→ **Required work**: Set the data down again, word for word, as it appears below.

→ **Extracted material**:
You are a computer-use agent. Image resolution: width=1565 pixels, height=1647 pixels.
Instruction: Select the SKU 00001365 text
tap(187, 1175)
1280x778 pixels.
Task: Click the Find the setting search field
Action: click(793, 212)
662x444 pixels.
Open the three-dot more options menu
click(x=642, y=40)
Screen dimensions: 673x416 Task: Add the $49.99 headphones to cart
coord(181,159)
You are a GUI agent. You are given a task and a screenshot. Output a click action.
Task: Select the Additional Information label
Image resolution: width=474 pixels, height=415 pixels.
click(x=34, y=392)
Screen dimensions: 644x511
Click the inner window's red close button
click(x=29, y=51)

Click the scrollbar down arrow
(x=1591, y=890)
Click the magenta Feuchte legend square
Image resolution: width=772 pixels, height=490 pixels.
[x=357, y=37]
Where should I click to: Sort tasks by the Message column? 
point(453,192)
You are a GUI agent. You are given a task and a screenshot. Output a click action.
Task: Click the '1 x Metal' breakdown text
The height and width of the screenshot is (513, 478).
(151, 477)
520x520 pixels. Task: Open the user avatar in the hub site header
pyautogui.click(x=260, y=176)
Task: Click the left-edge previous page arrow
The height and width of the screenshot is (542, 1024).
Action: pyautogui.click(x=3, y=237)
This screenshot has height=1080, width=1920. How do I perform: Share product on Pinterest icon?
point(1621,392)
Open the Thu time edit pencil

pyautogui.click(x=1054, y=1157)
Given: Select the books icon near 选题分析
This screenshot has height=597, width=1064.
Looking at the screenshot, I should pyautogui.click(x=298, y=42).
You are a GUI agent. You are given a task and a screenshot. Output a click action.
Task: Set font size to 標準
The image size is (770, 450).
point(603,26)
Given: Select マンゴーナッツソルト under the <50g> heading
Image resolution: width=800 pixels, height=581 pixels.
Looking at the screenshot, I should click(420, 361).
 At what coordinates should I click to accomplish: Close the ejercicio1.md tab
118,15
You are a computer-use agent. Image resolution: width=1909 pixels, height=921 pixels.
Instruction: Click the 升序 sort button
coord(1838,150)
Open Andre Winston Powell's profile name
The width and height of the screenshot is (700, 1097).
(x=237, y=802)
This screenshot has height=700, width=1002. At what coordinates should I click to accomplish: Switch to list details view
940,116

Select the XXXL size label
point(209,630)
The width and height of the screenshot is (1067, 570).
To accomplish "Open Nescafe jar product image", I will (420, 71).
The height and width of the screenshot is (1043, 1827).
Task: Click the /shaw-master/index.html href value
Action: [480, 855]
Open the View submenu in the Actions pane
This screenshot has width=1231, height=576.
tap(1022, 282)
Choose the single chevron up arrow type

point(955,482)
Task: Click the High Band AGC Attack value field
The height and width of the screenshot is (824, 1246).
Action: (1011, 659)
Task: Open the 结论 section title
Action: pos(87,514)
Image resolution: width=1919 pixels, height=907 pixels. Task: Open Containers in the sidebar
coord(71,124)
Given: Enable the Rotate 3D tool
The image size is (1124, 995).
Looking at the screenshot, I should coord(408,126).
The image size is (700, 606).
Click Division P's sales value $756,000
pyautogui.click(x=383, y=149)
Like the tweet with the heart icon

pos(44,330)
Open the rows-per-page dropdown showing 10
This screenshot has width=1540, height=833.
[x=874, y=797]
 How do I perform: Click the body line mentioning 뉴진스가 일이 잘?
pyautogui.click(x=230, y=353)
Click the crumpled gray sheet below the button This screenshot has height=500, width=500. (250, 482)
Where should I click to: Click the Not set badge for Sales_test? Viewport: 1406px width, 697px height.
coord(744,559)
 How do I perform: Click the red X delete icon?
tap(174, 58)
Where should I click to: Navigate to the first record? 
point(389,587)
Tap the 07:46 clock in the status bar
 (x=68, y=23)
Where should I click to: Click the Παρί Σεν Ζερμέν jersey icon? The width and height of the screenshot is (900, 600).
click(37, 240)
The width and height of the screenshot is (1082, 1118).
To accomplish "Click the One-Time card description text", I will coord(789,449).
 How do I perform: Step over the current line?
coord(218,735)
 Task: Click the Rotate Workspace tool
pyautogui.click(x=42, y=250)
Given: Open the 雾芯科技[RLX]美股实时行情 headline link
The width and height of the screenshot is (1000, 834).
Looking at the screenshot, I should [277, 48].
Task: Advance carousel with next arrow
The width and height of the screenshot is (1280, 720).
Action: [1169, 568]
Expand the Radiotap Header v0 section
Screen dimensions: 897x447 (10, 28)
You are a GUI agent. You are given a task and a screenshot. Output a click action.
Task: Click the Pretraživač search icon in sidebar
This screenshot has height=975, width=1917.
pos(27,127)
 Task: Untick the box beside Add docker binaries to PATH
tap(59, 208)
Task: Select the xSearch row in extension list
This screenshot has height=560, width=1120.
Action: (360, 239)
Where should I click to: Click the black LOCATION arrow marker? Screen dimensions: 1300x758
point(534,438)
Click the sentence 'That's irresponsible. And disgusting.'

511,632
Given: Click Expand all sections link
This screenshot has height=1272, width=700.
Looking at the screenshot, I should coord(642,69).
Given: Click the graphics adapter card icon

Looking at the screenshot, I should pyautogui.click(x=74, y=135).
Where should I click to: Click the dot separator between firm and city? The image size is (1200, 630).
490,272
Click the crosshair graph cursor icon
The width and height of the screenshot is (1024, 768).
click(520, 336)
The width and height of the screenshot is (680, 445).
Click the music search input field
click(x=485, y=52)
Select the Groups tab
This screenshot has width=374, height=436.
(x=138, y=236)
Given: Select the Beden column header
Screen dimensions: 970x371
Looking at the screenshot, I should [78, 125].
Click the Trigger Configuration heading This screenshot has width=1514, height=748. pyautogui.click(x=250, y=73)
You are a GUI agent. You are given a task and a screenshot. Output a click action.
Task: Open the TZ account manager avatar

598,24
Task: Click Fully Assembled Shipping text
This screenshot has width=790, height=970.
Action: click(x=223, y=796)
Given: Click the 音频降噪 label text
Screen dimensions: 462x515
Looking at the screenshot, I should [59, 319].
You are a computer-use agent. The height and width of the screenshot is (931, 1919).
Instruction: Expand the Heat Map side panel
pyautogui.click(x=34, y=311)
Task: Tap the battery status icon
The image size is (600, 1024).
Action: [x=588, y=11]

→ **Answer box**:
You are a computer-use agent. Image resolution: width=1565 pixels, height=1647 pixels.
Instruction: Select the SKU 00001365 text
tap(187, 1175)
1280x778 pixels.
Task: Click the Find the setting search field
Action: click(793, 212)
662x444 pixels.
Open the three-dot more options menu
click(x=642, y=40)
Screen dimensions: 673x416 Task: Add the $49.99 headphones to cart
coord(181,159)
You are a GUI agent. You are given a task and a screenshot. Output a click action.
Task: Select the Additional Information label
Image resolution: width=474 pixels, height=415 pixels.
click(x=34, y=392)
Screen dimensions: 644x511
Click the inner window's red close button
click(x=29, y=51)

Click the scrollbar down arrow
(x=1591, y=890)
Click the magenta Feuchte legend square
Image resolution: width=772 pixels, height=490 pixels.
[x=357, y=37]
Where should I click to: Sort tasks by the Message column? 
point(453,192)
You are a GUI agent. You are given a task and a screenshot. Output a click action.
Task: Click the '1 x Metal' breakdown text
The height and width of the screenshot is (513, 478).
(151, 477)
520x520 pixels. Task: Open the user avatar in the hub site header
pyautogui.click(x=260, y=176)
Task: Click the left-edge previous page arrow
The height and width of the screenshot is (542, 1024).
Action: pyautogui.click(x=3, y=237)
This screenshot has height=1080, width=1920. How do I perform: Share product on Pinterest icon?
point(1621,392)
Open the Thu time edit pencil

pyautogui.click(x=1054, y=1157)
Given: Select the books icon near 选题分析
This screenshot has height=597, width=1064.
Looking at the screenshot, I should pyautogui.click(x=298, y=42).
You are a GUI agent. You are given a task and a screenshot. Output a click action.
Task: Set font size to 標準
The image size is (770, 450).
point(603,26)
Given: Select マンゴーナッツソルト under the <50g> heading
Image resolution: width=800 pixels, height=581 pixels.
Looking at the screenshot, I should click(420, 361).
 At what coordinates should I click to accomplish: Close the ejercicio1.md tab
118,15
You are a computer-use agent. Image resolution: width=1909 pixels, height=921 pixels.
Instruction: Click the 升序 sort button
coord(1838,150)
Open Andre Winston Powell's profile name
The width and height of the screenshot is (700, 1097).
(x=237, y=802)
This screenshot has height=700, width=1002. At what coordinates should I click to accomplish: Switch to list details view
940,116

Select the XXXL size label
point(209,630)
The width and height of the screenshot is (1067, 570).
To accomplish "Open Nescafe jar product image", I will (420, 71).
The height and width of the screenshot is (1043, 1827).
Task: Click the /shaw-master/index.html href value
Action: [480, 855]
Open the View submenu in the Actions pane
This screenshot has width=1231, height=576.
tap(1022, 282)
Choose the single chevron up arrow type

point(955,482)
Task: Click the High Band AGC Attack value field
The height and width of the screenshot is (824, 1246).
Action: (1011, 659)
Task: Open the 结论 section title
Action: pos(87,514)
Image resolution: width=1919 pixels, height=907 pixels. Task: Open Containers in the sidebar
coord(71,124)
Given: Enable the Rotate 3D tool
The image size is (1124, 995).
Looking at the screenshot, I should coord(408,126).
The image size is (700, 606).
Click Division P's sales value $756,000
pyautogui.click(x=383, y=149)
Like the tweet with the heart icon

pos(44,330)
Open the rows-per-page dropdown showing 10
This screenshot has width=1540, height=833.
[x=874, y=797]
 How do I perform: Click the body line mentioning 뉴진스가 일이 잘?
pyautogui.click(x=230, y=353)
Click the crumpled gray sheet below the button This screenshot has height=500, width=500. (250, 482)
Where should I click to: Click the Not set badge for Sales_test? Viewport: 1406px width, 697px height.
coord(744,559)
 How do I perform: Click the red X delete icon?
tap(174, 58)
Where should I click to: Navigate to the first record? 
point(389,587)
Tap the 07:46 clock in the status bar
 (x=68, y=23)
Where should I click to: Click the Παρί Σεν Ζερμέν jersey icon? The width and height of the screenshot is (900, 600).
click(37, 240)
The width and height of the screenshot is (1082, 1118).
To accomplish "Click the One-Time card description text", I will coord(789,449).
 How do I perform: Step over the current line?
coord(218,735)
 Task: Click the Rotate Workspace tool
pyautogui.click(x=42, y=250)
Given: Open the 雾芯科技[RLX]美股实时行情 headline link
The width and height of the screenshot is (1000, 834).
Looking at the screenshot, I should [277, 48].
Task: Advance carousel with next arrow
The width and height of the screenshot is (1280, 720).
Action: [1169, 568]
Expand the Radiotap Header v0 section
Screen dimensions: 897x447 (10, 28)
You are a GUI agent. You are given a task and a screenshot. Output a click action.
Task: Click the Pretraživač search icon in sidebar
This screenshot has height=975, width=1917.
pos(27,127)
 Task: Untick the box beside Add docker binaries to PATH
tap(59, 208)
Task: Select the xSearch row in extension list
This screenshot has height=560, width=1120.
Action: (360, 239)
Where should I click to: Click the black LOCATION arrow marker? Screen dimensions: 1300x758
point(534,438)
Click the sentence 'That's irresponsible. And disgusting.'

511,632
Given: Click Expand all sections link
This screenshot has height=1272, width=700.
Looking at the screenshot, I should coord(642,69).
Given: Click the graphics adapter card icon

Looking at the screenshot, I should pyautogui.click(x=74, y=135).
Where should I click to: Click the dot separator between firm and city? The image size is (1200, 630).
490,272
Click the crosshair graph cursor icon
The width and height of the screenshot is (1024, 768).
click(520, 336)
The width and height of the screenshot is (680, 445).
Click the music search input field
click(x=485, y=52)
Select the Groups tab
This screenshot has width=374, height=436.
(x=138, y=236)
Given: Select the Beden column header
Screen dimensions: 970x371
Looking at the screenshot, I should [78, 125].
Click the Trigger Configuration heading This screenshot has width=1514, height=748. pyautogui.click(x=250, y=73)
You are a GUI agent. You are given a task and a screenshot. Output a click action.
Task: Open the TZ account manager avatar

598,24
Task: Click Fully Assembled Shipping text
This screenshot has width=790, height=970.
Action: click(x=223, y=796)
Given: Click the 音频降噪 label text
Screen dimensions: 462x515
Looking at the screenshot, I should [59, 319].
You are a computer-use agent. The height and width of the screenshot is (931, 1919).
Instruction: Expand the Heat Map side panel
pyautogui.click(x=34, y=311)
Task: Tap the battery status icon
The image size is (600, 1024).
Action: [x=588, y=11]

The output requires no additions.